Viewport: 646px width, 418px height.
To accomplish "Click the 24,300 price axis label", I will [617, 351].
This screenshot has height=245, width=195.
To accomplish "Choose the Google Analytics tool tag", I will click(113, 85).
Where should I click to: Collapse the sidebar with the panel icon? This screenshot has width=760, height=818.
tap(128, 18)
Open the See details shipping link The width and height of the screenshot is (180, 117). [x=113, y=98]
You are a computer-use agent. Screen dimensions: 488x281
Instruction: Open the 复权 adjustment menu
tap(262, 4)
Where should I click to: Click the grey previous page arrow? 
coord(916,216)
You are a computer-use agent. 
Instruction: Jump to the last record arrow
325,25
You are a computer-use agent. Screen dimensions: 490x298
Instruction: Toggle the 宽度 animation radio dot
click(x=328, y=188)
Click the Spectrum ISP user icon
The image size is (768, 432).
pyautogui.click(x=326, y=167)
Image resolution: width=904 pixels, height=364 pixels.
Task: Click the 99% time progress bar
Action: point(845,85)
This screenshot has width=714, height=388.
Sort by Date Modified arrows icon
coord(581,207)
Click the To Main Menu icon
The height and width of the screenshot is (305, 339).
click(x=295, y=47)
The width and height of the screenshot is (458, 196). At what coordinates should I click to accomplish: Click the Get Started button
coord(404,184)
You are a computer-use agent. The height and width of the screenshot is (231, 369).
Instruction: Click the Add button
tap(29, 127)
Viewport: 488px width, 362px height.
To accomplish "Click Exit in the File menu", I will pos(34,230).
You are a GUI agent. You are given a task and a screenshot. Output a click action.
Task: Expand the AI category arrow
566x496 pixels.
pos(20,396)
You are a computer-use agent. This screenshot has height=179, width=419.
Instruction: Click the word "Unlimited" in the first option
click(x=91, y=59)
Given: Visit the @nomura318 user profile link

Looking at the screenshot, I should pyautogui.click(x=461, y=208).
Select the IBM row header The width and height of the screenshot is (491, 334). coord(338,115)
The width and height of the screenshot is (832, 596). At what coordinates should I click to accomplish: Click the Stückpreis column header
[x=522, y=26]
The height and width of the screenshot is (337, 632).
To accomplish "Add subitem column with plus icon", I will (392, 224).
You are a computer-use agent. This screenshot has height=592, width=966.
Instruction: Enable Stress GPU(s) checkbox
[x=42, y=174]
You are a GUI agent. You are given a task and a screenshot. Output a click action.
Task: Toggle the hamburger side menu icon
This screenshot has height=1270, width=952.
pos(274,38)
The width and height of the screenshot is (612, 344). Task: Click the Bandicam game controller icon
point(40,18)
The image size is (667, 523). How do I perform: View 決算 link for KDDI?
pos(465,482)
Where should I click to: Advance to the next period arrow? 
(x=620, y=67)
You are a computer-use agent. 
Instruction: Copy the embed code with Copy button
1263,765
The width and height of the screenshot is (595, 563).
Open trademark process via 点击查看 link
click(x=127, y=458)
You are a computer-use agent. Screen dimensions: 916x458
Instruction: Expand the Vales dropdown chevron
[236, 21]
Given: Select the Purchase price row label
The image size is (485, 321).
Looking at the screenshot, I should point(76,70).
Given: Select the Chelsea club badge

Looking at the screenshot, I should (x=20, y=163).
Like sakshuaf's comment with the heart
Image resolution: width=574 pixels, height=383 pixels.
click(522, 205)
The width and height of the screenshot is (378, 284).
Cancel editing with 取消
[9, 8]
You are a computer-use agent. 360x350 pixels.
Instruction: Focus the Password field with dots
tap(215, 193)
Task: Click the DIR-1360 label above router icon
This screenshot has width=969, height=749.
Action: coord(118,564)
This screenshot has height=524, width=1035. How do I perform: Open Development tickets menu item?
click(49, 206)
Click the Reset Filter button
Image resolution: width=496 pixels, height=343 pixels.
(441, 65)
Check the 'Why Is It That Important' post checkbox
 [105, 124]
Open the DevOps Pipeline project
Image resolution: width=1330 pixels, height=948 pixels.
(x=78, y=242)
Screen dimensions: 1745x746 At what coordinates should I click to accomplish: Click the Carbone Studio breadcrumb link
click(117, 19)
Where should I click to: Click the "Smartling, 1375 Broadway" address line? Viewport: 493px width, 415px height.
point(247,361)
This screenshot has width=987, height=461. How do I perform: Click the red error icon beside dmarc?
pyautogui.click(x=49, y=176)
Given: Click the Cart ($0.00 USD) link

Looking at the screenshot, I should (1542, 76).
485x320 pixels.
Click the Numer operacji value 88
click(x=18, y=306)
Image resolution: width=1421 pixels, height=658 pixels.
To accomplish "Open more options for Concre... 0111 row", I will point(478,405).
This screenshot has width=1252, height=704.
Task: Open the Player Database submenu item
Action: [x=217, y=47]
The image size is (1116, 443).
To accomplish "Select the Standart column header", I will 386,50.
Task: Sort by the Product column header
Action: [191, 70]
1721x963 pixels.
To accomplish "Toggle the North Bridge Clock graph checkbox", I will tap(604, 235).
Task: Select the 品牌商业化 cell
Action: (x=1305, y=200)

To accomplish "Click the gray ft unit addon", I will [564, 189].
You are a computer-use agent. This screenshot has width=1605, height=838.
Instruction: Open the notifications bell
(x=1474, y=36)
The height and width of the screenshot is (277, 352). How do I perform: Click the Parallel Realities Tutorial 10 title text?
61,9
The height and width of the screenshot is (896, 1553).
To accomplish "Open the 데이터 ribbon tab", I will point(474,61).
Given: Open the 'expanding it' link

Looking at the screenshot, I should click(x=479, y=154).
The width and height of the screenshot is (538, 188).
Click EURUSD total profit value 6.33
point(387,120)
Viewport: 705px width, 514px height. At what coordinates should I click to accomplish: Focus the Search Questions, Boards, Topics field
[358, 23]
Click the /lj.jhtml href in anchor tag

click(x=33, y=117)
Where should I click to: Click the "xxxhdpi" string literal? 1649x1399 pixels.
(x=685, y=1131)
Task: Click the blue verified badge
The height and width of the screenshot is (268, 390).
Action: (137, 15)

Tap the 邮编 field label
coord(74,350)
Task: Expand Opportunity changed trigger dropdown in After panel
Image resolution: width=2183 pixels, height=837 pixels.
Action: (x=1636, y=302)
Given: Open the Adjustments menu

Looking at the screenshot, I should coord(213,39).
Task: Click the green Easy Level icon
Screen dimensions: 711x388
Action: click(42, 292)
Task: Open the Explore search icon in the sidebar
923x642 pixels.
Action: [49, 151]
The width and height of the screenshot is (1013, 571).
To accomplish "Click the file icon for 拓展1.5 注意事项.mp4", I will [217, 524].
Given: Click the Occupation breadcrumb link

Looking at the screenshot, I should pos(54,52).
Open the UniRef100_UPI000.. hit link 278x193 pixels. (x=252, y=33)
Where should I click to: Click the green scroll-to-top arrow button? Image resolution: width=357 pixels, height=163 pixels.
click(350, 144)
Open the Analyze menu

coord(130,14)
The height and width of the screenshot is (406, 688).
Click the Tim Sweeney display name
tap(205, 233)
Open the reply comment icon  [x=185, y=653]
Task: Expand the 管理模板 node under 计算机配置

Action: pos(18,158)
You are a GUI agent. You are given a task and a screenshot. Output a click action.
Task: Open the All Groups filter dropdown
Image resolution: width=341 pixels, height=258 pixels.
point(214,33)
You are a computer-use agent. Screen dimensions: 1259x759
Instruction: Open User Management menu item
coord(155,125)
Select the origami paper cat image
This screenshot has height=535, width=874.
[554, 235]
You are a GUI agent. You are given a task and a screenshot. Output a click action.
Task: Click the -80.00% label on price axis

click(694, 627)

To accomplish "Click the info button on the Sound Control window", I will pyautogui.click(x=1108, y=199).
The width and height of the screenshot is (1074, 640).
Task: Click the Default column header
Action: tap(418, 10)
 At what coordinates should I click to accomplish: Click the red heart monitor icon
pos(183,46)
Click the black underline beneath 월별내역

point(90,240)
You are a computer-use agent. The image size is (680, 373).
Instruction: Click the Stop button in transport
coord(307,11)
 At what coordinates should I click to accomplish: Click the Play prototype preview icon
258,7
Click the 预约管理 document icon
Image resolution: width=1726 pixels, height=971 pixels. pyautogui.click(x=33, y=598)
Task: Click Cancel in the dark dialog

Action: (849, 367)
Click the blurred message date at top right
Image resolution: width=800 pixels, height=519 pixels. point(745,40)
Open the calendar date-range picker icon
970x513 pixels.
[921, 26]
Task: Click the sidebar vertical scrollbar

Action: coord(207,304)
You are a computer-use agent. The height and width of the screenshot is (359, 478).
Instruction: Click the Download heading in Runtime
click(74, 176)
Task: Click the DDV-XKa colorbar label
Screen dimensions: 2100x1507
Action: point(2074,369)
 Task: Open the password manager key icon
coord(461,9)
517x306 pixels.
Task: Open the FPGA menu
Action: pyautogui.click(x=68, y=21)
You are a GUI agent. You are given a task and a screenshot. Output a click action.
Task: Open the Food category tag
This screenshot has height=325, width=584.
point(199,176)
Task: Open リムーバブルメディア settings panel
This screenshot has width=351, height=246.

§ Prompt
Repeat the listing lines starting with the line containing "The height and width of the screenshot is (337, 632)." and going on through the line containing "pos(465,482)".

§ Complete response
The height and width of the screenshot is (337, 632).
To accomplish "Add subitem column with plus icon", I will (392, 224).
You are a computer-use agent. This screenshot has height=592, width=966.
Instruction: Enable Stress GPU(s) checkbox
[x=42, y=174]
You are a GUI agent. You are given a task and a screenshot. Output a click action.
Task: Toggle the hamburger side menu icon
This screenshot has height=1270, width=952.
pos(274,38)
The width and height of the screenshot is (612, 344). Task: Click the Bandicam game controller icon
point(40,18)
The image size is (667, 523). How do I perform: View 決算 link for KDDI?
pos(465,482)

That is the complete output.